Some People Peak in middle School

I became a third-quarter captain and never really stopped.

QUIZ KIDS - The Southeast Middle (RIP) National Academic League have risen to the first place in the Eastern Division. They are gearing up for the playoffs on April 2 and will hopefully have teammates picked for the All-Star game on May 2. East Baltimore GUIDE, March 9, 1995.

I recently found this newspaper clipping from March 1995 The East Baltimore Guide. Southeast Middle School. Quiz Kids headed to the All-Star game.

The green star in the photo is me. :)

From what I can recall, the scratched-out face was a bully. Middle school justice was swift.
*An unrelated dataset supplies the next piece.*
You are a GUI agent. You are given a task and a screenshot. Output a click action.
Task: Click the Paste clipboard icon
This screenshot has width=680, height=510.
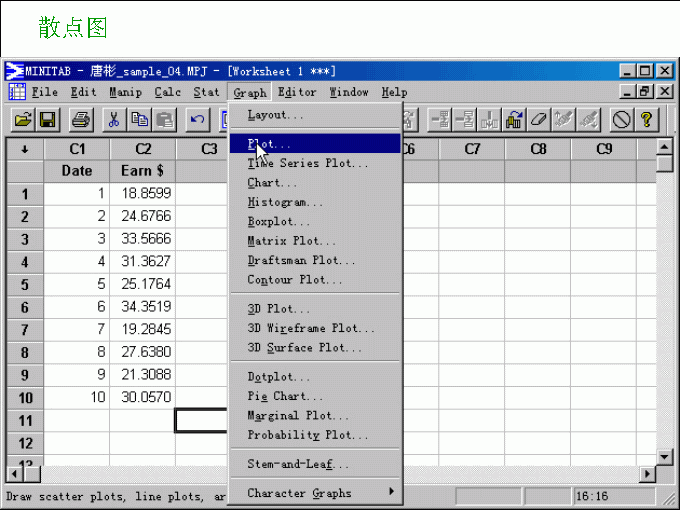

I was a member of the National Academic League (N.A.L.), a program that treated academics like a sport. There were officials, shot clocks, timeouts, four quarters of play. Did you have N.A.L. at your school? It was the closest thing to a sports team I’d ever be on.

Each quarter had a focus:

  • First: strategy

  • Second: teamwork

  • Third: problem-solving

  • Fourth: speed

Third quarter was my universe!

Teams were given complex, real-world problems. We had 30 minutes to develop and present creative solutions. We were scored on organization, content, critical thinking, and presentation.

I was the third-quarter captain. Let me sit with that for a second.

At twelve years old, I was already doing what I do now: helping my group take in a complicated problem, make meaning together, and move toward something coherent. We wrote songs! We made skits! We organized our thinking so it could land. Yes, a middle school academic league is not the same as a national collaborative. But the instinct was the same. Orient the room. Find the shape of the problem. Offer something worth responding to. And have some fun while we’re at it.

I think about lineage a lot. The through-lines in our lives we don’t always recognize until we stumble across evidence. For me, it was a crumpled newspaper clipping tucked into a box.

Some people peak in high school.

I became a third-quarter captain in middle school and never really stopped.

What were you already doing at twelve that you're still doing now?